The film includes scenes shot in Nepal, including the touristy sights of Kathmandu before taking a flight to Lukla and trekking in Everest’s back yard. Here Alan reminisces about his climbs, and you realise that this bluff Yorkshireman is also very aware that he’s beaten the odds, and that he’s quite happy not to have any more big mountains on his bucket list.

“Bonington Mountaineer – My Life Story” by Keith Partridge and Brian Hall is much more biographical, with lots of archive footage and photographs. Even so, the fact that the film opens with present-day shots of Chris Bonington recreating his ground-breaking climb on the Old Man of Hoy at the age of 80 simply leaves you open-mouthed with admiration. What fascinated me the most was the recollections of his early climbing days in the 1960s, where hemp ropes were the norm, and climbers had cigarettes dangling from their mouths – a far cry from today’s rock athletes!

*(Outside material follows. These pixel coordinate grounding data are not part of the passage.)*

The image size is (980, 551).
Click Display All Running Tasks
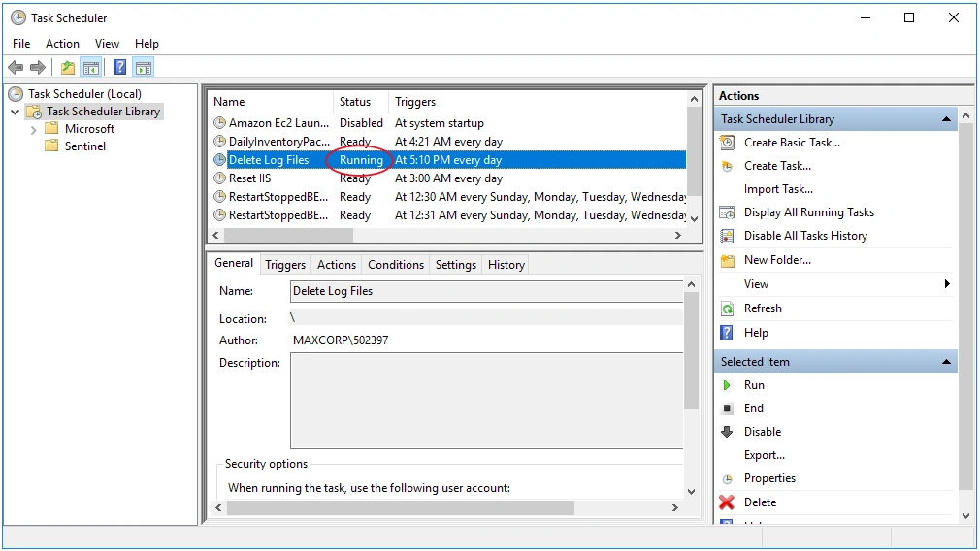809,212
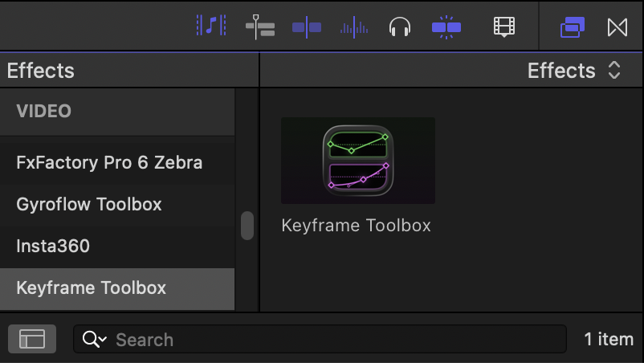Select the Keyframe Toolbox effect thumbnail

(x=357, y=161)
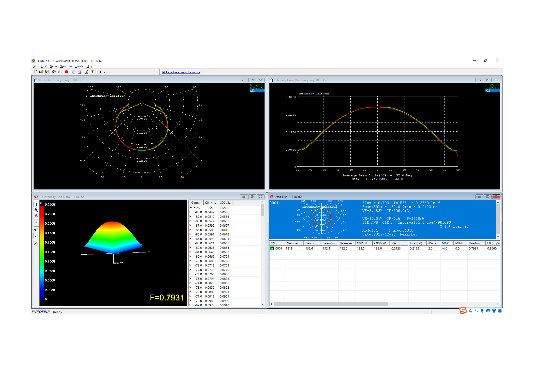Click the yellow T icon in the toolbar
The height and width of the screenshot is (380, 540).
[x=92, y=72]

It was also a time when not every corner of the planet was so easily accessible by air, with an expedition to South America entailing a long sea journey. But perhaps most amazing was how after making the first ascent of Nuptse (a mountain across the Western Cwm from Everest), he drove all the way back to Chamonix to do some more climbing! Of course, this was back in the days when overlanding was popular/possible.

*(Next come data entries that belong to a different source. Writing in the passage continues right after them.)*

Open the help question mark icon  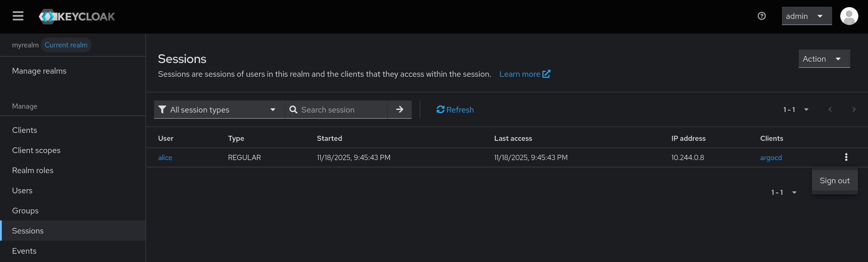point(762,16)
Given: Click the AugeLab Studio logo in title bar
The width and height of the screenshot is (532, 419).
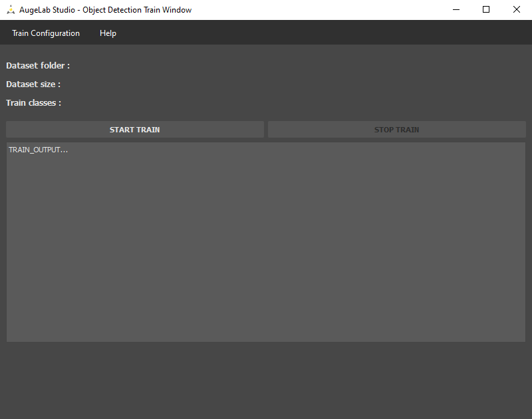Looking at the screenshot, I should pyautogui.click(x=11, y=10).

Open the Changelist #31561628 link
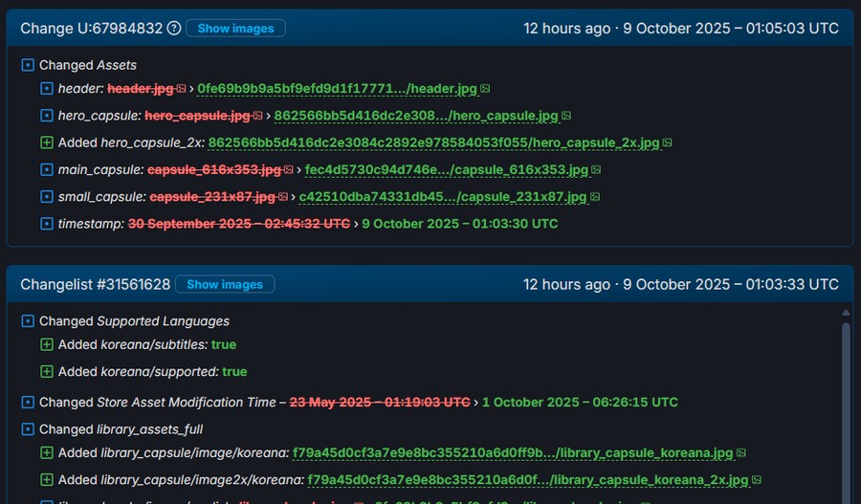96,284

The film features interviews with some of Chris’s climbing partners, including Doug Scott, Hamish MacInnes, Paul “Tut” Braithwaite, Jim Fotheringham and Charles Clarke, and inevitably also deals with the many friends lost along the way. Quite often these were tragedies which occurred at the moment of greatest triumph, such as Mick Burke on the 1975 Everest expedition which made the first British ascent.

Impossible to choose one film over the other, as the styles are so different, but if you like mountains, and want to know what makes mountaineers tick, you’ll get a good insight from both of these.

As a small digression, this seems to be an ideal moment to recount a day over 20 years ago, when, as Equipment Editor of Trail magazine, I was with a group of journalists on a product testing trip in the Lake District hosted by outdoors clothing and equipment manufacturers Berghaus. Amongst the company personnel were three of the main players in these two films – Chris Bonington, Alan Hinkes and Brian Hall. The day’s events included a hike over Great Gable, with a lunch stop by Napes Needle, a pinnacle of rock on the flank of Great Gable where the sport of rock climbing began back in Victorian times. The idea was that they would set it up so everyone that wanted to could have a go at climbing the needle. My experience at rock climbing was limited, but I was keen to have a go.

Seated at the very top on belay was Brian Hall, an accomplished mountain guide who has since carved himself a career as mountain safety and logistics expert in extreme locations for the film industry, with an impressive tally of achievements including the Bond movie “Die another Day,” “Touching the Void,” “Shackleton” and “Everest.” I was on what they call in the climbing world a “tight rope.” Every inch that I moved, Brian reeled me in. Even when I reached up for some miniscule blemish on the rock which I subsequently decided I couldn’t put weight on, Brian still tightened the rope. While all this was going on, Alan Hinkes was effortlessly free climbing the rock beside, then above me, suggesting where to put my hands and feet, as well as taking pictures of me. At one point he even crossed over my back from one side of me to the other!

I’m not sure how much of it was my effort getting up (it felt like a lot) or Brian’s taking a substantial amount of my weight, but I was delighted to make it to the top of this most classic of rock climbs. In order to speed things up and allow more people to attempt it, Brian lowered me down the upper pitch to a shoulder of rock where Chris Bonington was waiting to lower me down the rest of the way to the grassy slopes below. So my life has quite literally been in the hands of Britain’s best loved mountaineer. How could one possibly not dine out on that?